2,create Spark code project and submit to execute:
Spark source code中的examples module包含了spark各种各样的样例程序,基于这里面的代码作为参考。
新建maven项目,TestSpark,增加scala支持:-->add Framework Support-->scala,这时候就可以new scala class了:这里参照源码中的决策树使用的例子,写一个简单的决策树来分类(DecisionTreeClassificationExample.scala)的程序:
(1)添加spark依赖:
<dependencies>
<dependency>
<groupId>org.apache.spark</groupId>
<artifactId>spark-core_2.10</artifactId>
<version>1.5.0</version>
</dependency>
<dependency>
<groupId>org.apache.spark</groupId>
<artifactId>spark-mllib_2.10</artifactId>
<version>1.5.0</version>
</dependency>
</dependencies>
(2)新建object: testHello,将DecisionTreeClassificationExample.scala中的代码copy到main函数中,依赖的包会自动import进来:
package test001_hello
import org.apache.spark.mllib.tree.DecisionTree
import org.apache.spark.mllib.tree.model.DecisionTreeModel
import org.apache.spark.mllib.util.MLUtils
import org.apache.spark.{SparkConf, SparkContext}
object testHello {
def main(args:Array[String]): Unit ={
val conf = new SparkConf().setAppName("DecisionTreeClassificationExample")
val sc = new SparkContext(conf)
// $example on$
// Load and parse the data file.
val data = MLUtils.loadLibSVMFile(sc, "sample_libsvm_data.txt")
// Split the data into training and test sets (30% held out for testing)
val splits = data.randomSplit(Array(0.7, 0.3))
val (trainingData, testData) = (splits(0), splits(1))
// Train a DecisionTree model.
// Empty categoricalFeaturesInfo indicates all features are continuous.
val numClasses = 2
val categoricalFeaturesInfo = Map[Int, Int]()
val impurity = "gini"
val maxDepth = 5
val maxBins = 32
val model = DecisionTree.trainClassifier(trainingData, numClasses, categoricalFeaturesInfo,
impurity, maxDepth, maxBins)
// Evaluate model on test instances and compute test error
val labelAndPreds = testData.map { point =>
val prediction = model.predict(point.features)
(point.label, prediction)
}
val testErr = labelAndPreds.filter(r => r._1 != r._2).count().toDouble / testData.count()
println("Test Error = " + testErr) //输出错误率
println("Learned classification tree model:\n" + model.toDebugString) //输出model
// 保存model
model.save(sc, "./target/tmp/myDecisionTreeClassificationModel")
//读取文件中保存的model
val sameModel = DecisionTreeModel.load(sc, "./target/tmp/myDecisionTreeClassificationModel")
#####
_练习:_
请续写上面这篇关于新建Spark项目并运行决策树分类程序的教程，从最后一行代码之后接着往下写。

_提供的数据:_
#####
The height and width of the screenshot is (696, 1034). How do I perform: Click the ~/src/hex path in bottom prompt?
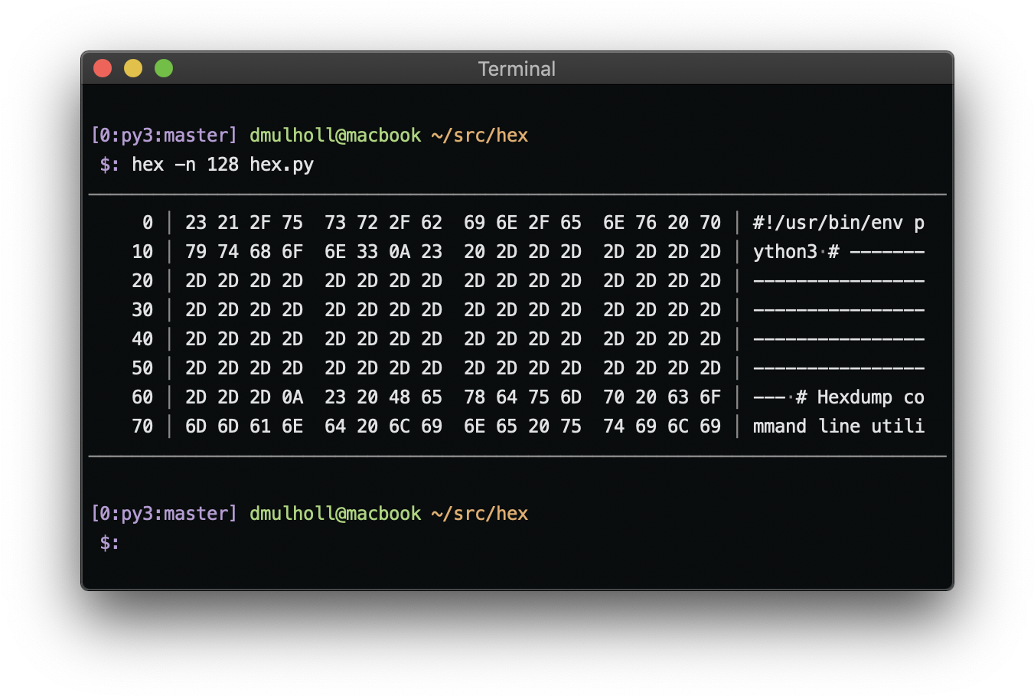point(479,514)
#####
_练习结果:_
}
}
同时,将所需要的数据文件copy到resources目录下,数据文件格式为:
0 128:51 129:159 130:253 131:159
1 159:124 160:253 161:255 162:63
可以看出第一列为label,后面的列都是 feature:sample的形式。
(3)Mvn Package,将代码打包。会发现生成的jar包中没有class文件。
注意:mvn clean package(包括compile)默认只处理java源代码的编译、打包,而不管scala。
要执行单个class可以直接在scala文件上compile xxx.scala,生成class文件后再package。要编译所有的scala文件,可以在mvn pom文件中添加如下scala插件,生成的jar包名指定为test
<build>
<finalName>test</finalName>
<plugins>
<plugin>
<groupId>org.scala-tools</groupId>
<artifactId>maven-scala-plugin</artifactId>
<executions>
<execution>
<goals>
<goal>compile</goal>
<goal>testCompile</goal>
</goals>
</execution>
</executions>
</plugin>
</plugins>
</build>
(4)在spark中提交jar包,在spark安装目录下新建test目录,将jar包copy到该目录下: spark-1.6.0-bin-hadoop2.6/test$ \cp /home/zhangwj/MyProjects/TestSpark/target/test.jar .
执行: ../bin/spark-submit --master local[2] --class test001_hello.testHello test.jar
发生错误Input path does not exist: file:~/Applications/spark-1.6.0-bin-hadoop2.6/test/sample_libsvm_data.txt
,需要将数据文件copy到test目录下。
(5)再次执行../bin/spark-submit --master local[2] --class test001_hello.testHello test.jar>>result.txt,程序可以正常结束,结果被重定向到了result.txt文件:
Test Error = 0.03125 //可以看到错误率为3.125%
Learned classification tree model: //训练模型的结果
DecisionTreeModel classifier of depth 2 with 5 nodes
If (feature 434 <= 0.0)
If (feature 99 <= 0.0)
Predict: 0.0
Else (feature 99 > 0.0)
Predict: 1.0
Else (feature 434 > 0.0)
Predict: 1.0
可以看到test目录下生成了target文件夹,该文件夹下保存的是训练的模型。注意:如果结果输出的目录target已经存在,程序也会报错。
spark-submit用法:
>bin/spark-submit -h:
Usage: spark-submit [options] <app jar | python file> [app arguments]
Usage: spark-submit --kill [submission ID] --master [spark://...]
Usage: spark-submit --status [submission ID] --master [spark://...]
Options:
--master MASTER_URL spark://host:port, mesos://host:port, yarn, or local. // local[2]代表本地模式,开启两个线程。
--deploy-mode DEPLOY_MODE Whether to launch the driver program locally ("client") or
on one of the worker machines inside the cluster ("cluster")
(Default: client).
--class CLASS_NAME Your application's main class (for Java / Scala apps).
--name NAME A name of your application.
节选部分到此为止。